Work order:
Go through the entries below and copy each line containing the word "computer".

--- Records shown Enclosed Below ---

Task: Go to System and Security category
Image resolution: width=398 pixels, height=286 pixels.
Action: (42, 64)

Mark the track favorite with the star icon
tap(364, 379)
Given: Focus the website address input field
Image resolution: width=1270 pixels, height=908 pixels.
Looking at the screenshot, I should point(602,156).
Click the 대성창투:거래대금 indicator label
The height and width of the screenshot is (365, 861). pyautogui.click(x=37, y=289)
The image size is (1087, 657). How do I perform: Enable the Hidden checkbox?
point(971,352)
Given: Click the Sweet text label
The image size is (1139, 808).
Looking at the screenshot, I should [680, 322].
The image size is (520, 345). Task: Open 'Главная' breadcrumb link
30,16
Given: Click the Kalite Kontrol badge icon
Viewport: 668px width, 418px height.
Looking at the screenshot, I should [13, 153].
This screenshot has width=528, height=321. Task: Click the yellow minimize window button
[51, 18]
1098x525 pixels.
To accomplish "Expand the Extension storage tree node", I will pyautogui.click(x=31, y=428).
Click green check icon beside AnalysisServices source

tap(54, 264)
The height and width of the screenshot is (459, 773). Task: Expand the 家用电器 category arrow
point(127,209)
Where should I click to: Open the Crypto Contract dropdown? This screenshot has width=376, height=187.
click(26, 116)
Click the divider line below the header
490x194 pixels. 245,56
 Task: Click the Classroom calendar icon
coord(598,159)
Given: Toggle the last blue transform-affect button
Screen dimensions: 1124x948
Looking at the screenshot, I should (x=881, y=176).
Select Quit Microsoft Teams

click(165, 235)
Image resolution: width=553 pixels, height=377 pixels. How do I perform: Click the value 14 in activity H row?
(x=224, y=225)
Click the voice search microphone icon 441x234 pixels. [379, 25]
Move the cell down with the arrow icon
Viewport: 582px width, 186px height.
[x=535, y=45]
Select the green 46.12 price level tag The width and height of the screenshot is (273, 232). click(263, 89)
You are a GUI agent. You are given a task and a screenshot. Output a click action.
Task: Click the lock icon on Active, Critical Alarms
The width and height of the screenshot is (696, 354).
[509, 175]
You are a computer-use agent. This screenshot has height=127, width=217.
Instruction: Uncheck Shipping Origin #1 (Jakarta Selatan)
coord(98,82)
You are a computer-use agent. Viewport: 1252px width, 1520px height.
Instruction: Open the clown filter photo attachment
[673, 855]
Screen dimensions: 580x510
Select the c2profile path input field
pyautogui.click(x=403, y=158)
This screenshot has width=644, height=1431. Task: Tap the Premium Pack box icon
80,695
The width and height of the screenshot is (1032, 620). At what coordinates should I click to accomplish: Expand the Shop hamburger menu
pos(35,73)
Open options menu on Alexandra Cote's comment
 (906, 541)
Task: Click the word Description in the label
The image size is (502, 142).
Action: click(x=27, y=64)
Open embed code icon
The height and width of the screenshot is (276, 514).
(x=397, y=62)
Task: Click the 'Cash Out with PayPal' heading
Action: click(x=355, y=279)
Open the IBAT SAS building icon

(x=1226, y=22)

--- End of Enclosed Records shown ---

Answer space:
You are a computer-use agent. This screenshot has height=127, width=217.
You are a computer-use agent. Viewport: 1252px width, 1520px height.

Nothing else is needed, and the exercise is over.